I love the stories where people go against authority. Most of the recent shows, especially Anime, that I have been watching centre around groups of socially-inept people banding together.
I’ve recently watched (twice) a show called Kokoro Connect, which has a group of five outsiders who formed a school club together because there wasn’t anything out there that suited them. They then get various phenomena forced upon them by a mysterious entity who is seeking to be entertained. And you see them all struggle with things like body-swapping, acting on impulse, regressing (physically) to childhood and having their thoughts shared with the group.
I loved watching the struggles of Inaba and Iori. Not because I like watching people suffer but because I can feel their pain at times. Whilst Inaba struggles with not being a natural people person, and has to learn to deal with her true emotions, Iori struggles to learn who she really is beneath all the masks she wears over her personality.
These are things I have struggled with, and continue to do so.
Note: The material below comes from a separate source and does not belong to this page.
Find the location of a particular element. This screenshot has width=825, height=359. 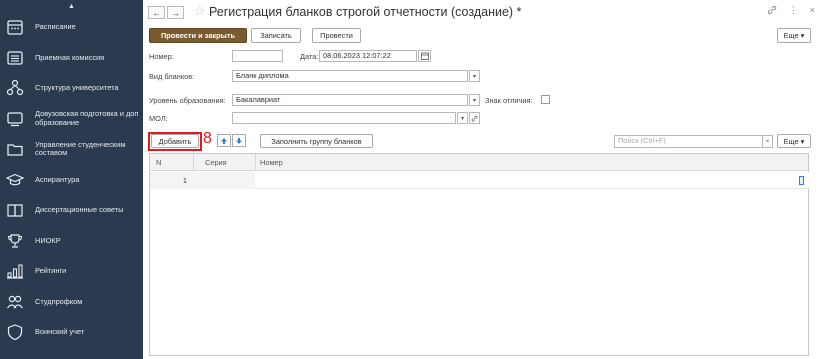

The strain of “putting on a personality” to deal with people, even friends and family, is a very real one. I don’t struggle with it as much as Iori does, not anymore anyhow, but I know what it can be like.
Still, I find myself quite interested when I look at what I watch and read and who I empathize with. As a general rule, these are the “take crap from noone” or the “fundamentally broken” characters. These are my heroes because they are exactly how they appear or, if not, you get to see the effort and strain involved in being “somebody else”.